Given records START

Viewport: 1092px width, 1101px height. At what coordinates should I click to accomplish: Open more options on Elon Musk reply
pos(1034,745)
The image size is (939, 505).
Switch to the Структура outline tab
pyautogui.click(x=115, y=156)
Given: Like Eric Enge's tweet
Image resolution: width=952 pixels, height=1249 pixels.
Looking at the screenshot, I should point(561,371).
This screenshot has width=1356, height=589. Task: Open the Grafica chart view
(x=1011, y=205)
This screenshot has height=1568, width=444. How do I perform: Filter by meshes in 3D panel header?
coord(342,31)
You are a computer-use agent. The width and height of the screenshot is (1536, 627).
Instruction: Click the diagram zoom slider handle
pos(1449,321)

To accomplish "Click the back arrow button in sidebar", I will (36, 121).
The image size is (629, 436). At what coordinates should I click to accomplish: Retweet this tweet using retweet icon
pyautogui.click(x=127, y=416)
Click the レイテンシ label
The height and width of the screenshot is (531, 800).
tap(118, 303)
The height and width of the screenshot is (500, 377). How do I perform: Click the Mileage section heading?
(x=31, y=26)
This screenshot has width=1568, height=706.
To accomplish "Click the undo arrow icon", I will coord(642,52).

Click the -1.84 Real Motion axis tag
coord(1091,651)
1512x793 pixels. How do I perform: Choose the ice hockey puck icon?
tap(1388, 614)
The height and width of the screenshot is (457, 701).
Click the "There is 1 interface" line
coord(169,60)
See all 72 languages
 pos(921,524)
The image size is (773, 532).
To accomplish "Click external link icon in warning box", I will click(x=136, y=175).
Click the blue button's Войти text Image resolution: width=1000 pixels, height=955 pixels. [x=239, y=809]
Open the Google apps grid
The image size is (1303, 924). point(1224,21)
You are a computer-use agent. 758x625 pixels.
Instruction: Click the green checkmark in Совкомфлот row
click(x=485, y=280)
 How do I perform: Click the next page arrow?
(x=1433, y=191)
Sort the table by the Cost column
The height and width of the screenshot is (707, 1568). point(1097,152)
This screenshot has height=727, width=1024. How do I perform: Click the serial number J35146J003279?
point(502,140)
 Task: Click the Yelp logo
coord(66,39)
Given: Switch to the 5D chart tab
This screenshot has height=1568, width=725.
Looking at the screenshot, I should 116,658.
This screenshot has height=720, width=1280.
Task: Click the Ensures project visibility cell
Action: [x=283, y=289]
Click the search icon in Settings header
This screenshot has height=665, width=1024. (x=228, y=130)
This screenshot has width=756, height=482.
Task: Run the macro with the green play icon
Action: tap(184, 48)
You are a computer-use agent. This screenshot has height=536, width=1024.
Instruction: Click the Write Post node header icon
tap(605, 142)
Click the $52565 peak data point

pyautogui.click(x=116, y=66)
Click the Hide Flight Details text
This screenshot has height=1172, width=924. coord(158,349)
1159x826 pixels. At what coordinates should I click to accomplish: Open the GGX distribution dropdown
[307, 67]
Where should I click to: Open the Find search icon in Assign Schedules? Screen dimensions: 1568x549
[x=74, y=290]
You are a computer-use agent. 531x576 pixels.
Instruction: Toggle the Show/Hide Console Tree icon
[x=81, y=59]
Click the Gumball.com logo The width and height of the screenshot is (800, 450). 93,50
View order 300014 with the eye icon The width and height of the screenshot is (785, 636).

Given records END

-- Work to be completed --
Extract every record. Keep wording exact.

-- Answer to the problem --
Viewport: 1092px width, 1101px height. At what coordinates should I click to accomplish: Open more options on Elon Musk reply
pos(1034,745)
The image size is (939, 505).
Switch to the Структура outline tab
pyautogui.click(x=115, y=156)
Given: Like Eric Enge's tweet
Image resolution: width=952 pixels, height=1249 pixels.
Looking at the screenshot, I should point(561,371).
This screenshot has width=1356, height=589. Task: Open the Grafica chart view
(x=1011, y=205)
This screenshot has height=1568, width=444. How do I perform: Filter by meshes in 3D panel header?
coord(342,31)
You are a computer-use agent. The width and height of the screenshot is (1536, 627).
Instruction: Click the diagram zoom slider handle
pos(1449,321)

To accomplish "Click the back arrow button in sidebar", I will (36, 121).
The image size is (629, 436). At what coordinates should I click to accomplish: Retweet this tweet using retweet icon
pyautogui.click(x=127, y=416)
Click the レイテンシ label
The height and width of the screenshot is (531, 800).
tap(118, 303)
The height and width of the screenshot is (500, 377). How do I perform: Click the Mileage section heading?
(x=31, y=26)
This screenshot has width=1568, height=706.
To accomplish "Click the undo arrow icon", I will coord(642,52).

Click the -1.84 Real Motion axis tag
coord(1091,651)
1512x793 pixels. How do I perform: Choose the ice hockey puck icon?
tap(1388, 614)
The height and width of the screenshot is (457, 701).
Click the "There is 1 interface" line
coord(169,60)
See all 72 languages
 pos(921,524)
The image size is (773, 532).
To accomplish "Click external link icon in warning box", I will click(x=136, y=175).
Click the blue button's Войти text Image resolution: width=1000 pixels, height=955 pixels. [x=239, y=809]
Open the Google apps grid
The image size is (1303, 924). point(1224,21)
You are a computer-use agent. 758x625 pixels.
Instruction: Click the green checkmark in Совкомфлот row
click(x=485, y=280)
 How do I perform: Click the next page arrow?
(x=1433, y=191)
Sort the table by the Cost column
The height and width of the screenshot is (707, 1568). point(1097,152)
This screenshot has height=727, width=1024. How do I perform: Click the serial number J35146J003279?
point(502,140)
 Task: Click the Yelp logo
coord(66,39)
Given: Switch to the 5D chart tab
This screenshot has height=1568, width=725.
Looking at the screenshot, I should 116,658.
This screenshot has height=720, width=1280.
Task: Click the Ensures project visibility cell
Action: [x=283, y=289]
Click the search icon in Settings header
This screenshot has height=665, width=1024. (x=228, y=130)
This screenshot has width=756, height=482.
Task: Run the macro with the green play icon
Action: tap(184, 48)
You are a computer-use agent. This screenshot has height=536, width=1024.
Instruction: Click the Write Post node header icon
tap(605, 142)
Click the $52565 peak data point

pyautogui.click(x=116, y=66)
Click the Hide Flight Details text
This screenshot has height=1172, width=924. coord(158,349)
1159x826 pixels. At what coordinates should I click to accomplish: Open the GGX distribution dropdown
[307, 67]
Where should I click to: Open the Find search icon in Assign Schedules? Screen dimensions: 1568x549
[x=74, y=290]
You are a computer-use agent. 531x576 pixels.
Instruction: Toggle the Show/Hide Console Tree icon
[x=81, y=59]
Click the Gumball.com logo The width and height of the screenshot is (800, 450). 93,50
View order 300014 with the eye icon The width and height of the screenshot is (785, 636).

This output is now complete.